At the beginning of my personal finance journey the more I researched the more “meal planning” popped up as a solution to spending less on groceries. According to the USDA for December 2020: a family of four should (on the “thrifty plan”) spend somewhere around $675.00 a month if they have two pre-teen children (ages 9-11). I am pretty sure the average American family spends way more than the food plan amounts reported by the USDA every month. The worst part is that often this means a massive amount of waste.
A Way Forward
You’ll hear every financial guru mention meal planning over and over because it is the most effective way to save: you’re only buying what you need and you’re wasting less. This process is much like exercise but once you get going it becomes automatic and very simple.
- Start by pulling out anything rotten, stale, or expired and set it aside on a counter or a table.
- Put similar items or duplicates together.
- Now, look at all of the stuff you pulled out. You’ll often see that lots of people will buy the same DAMN thing in multiples and not even realize it because they simply didn’t check what they had before shopping.
- Evaluate the expired/stale items, are you saddened by the amount of stuff that went bad? The first time I did this I had so much to throw out it felt like throwing stacks of twenties right in the trash.
This is a good thing to do each time you are getting ready to shop so you’re cognizant of what is about to go bad and needs to be used and also what you already have for meals and recipes.
Start small and begin with planning 2-3 days worth of meals keeping in mind the ingredients you already have. Think about what you and your family would consume in one whole day, not just for dinner. Start with breakfast, then lunch, will there be leftovers from dinner or are you fine with some type of sandwich? Then you move onto dinner and think about whether or not you prefer a dinner with leftovers or one with just enough food. If you go the leftover route make sure you also include when you’re going to eat them. The last part of the plan is any snacks or drinks you may want to buy like milk, juice, alcohol (but keep it to a minimum).
Make a List & Stick to It
Now that you’ve written down your meal plan for those 2-3 days make a shopping list of ONLY the things you’ll need to complete those meals. There will be times when you’re surprised to find that you already have most of or even all of the ingredients in your home already!
For beginners I recommend buying your groceries online first with a service like InstaCart, many stores offer this service. Even if you don’t meet the minimum amount for an order and have to pay a $5-10 service fee I want you to use it anyways. Here’s why: when most people go to the store they meander around the store and buy a bunch of additional crap they don’t need. The grocery store makes colorful eye catching displays for this very purpose and by ordering online you’re avoiding that temptation.
Choose Your Own Food Adventure
Think of it as a food adventure, there are lots of wonderful raw ingredients and you can create meals ten times better than most restaurants.

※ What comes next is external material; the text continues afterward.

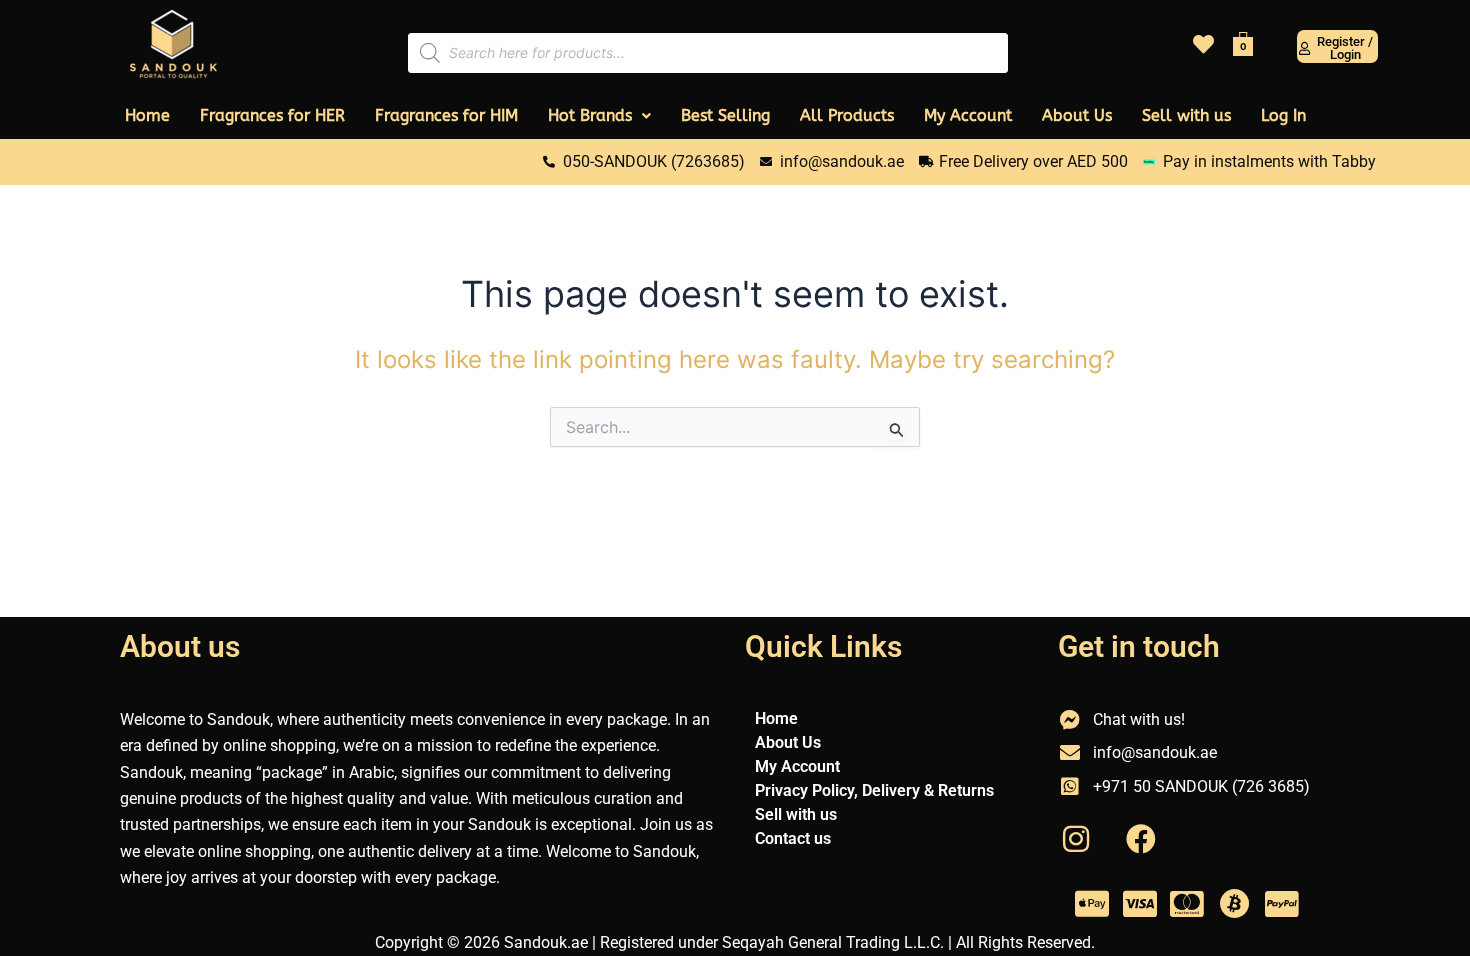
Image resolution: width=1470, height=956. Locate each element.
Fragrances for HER (272, 115)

We have so many great recipes we enjoy that we rarely go out to eat because we actually PREFER our own recipes. I encourage you to go out of your comfort zone and use free apps like Pinterest and Food Network to push the boundaries.
You’ll find some recipes to not be quite your taste or to be harder than you anticipated and that’s fine, they won’t be all winners but you’ll gain experience. When I look at new recipes I can imagine what some would taste like and if that flavor profile fits my family. Cooking and preparing your own food helps slim your waist and fatten your wallet.